> _Goal of the exercise_: Print each entry word for word without images.

►

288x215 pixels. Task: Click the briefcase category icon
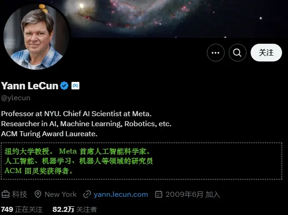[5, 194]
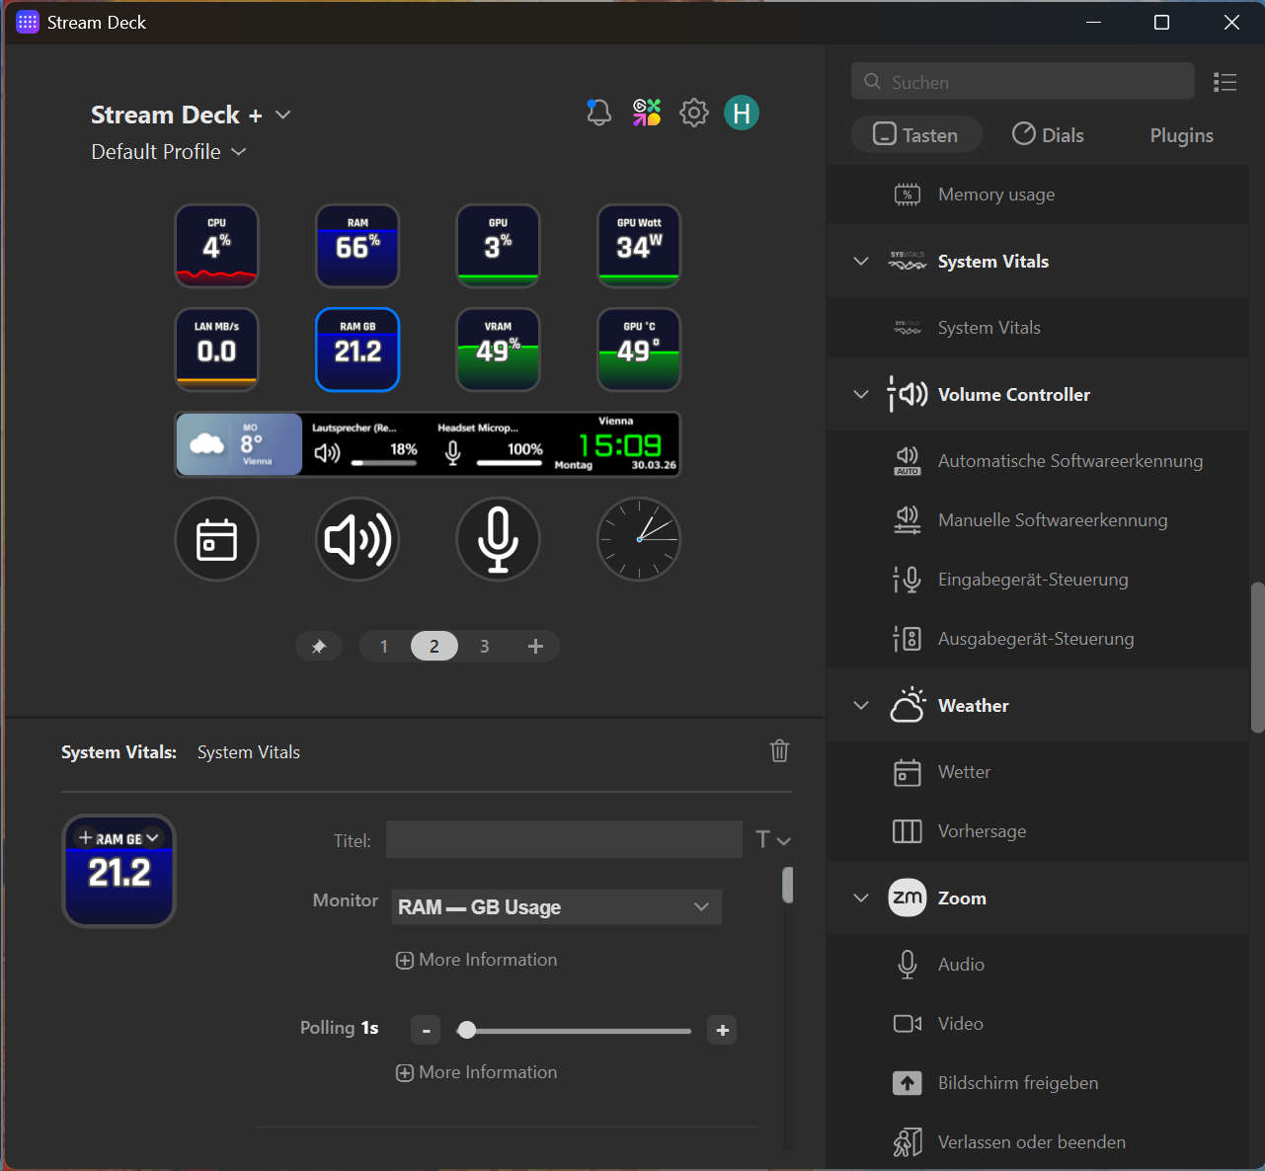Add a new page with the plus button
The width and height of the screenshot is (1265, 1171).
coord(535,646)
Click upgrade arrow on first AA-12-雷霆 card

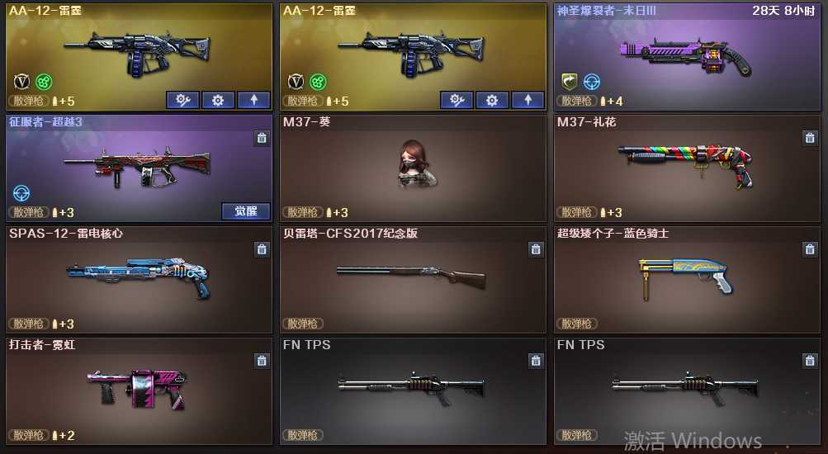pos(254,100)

◄

> _Expected answer_:
288x215 pixels. Task: Click the briefcase category icon
[5, 194]
Add a new page with the plus button
The width and height of the screenshot is (1265, 1171).
coord(535,646)
Click upgrade arrow on first AA-12-雷霆 card

pos(254,100)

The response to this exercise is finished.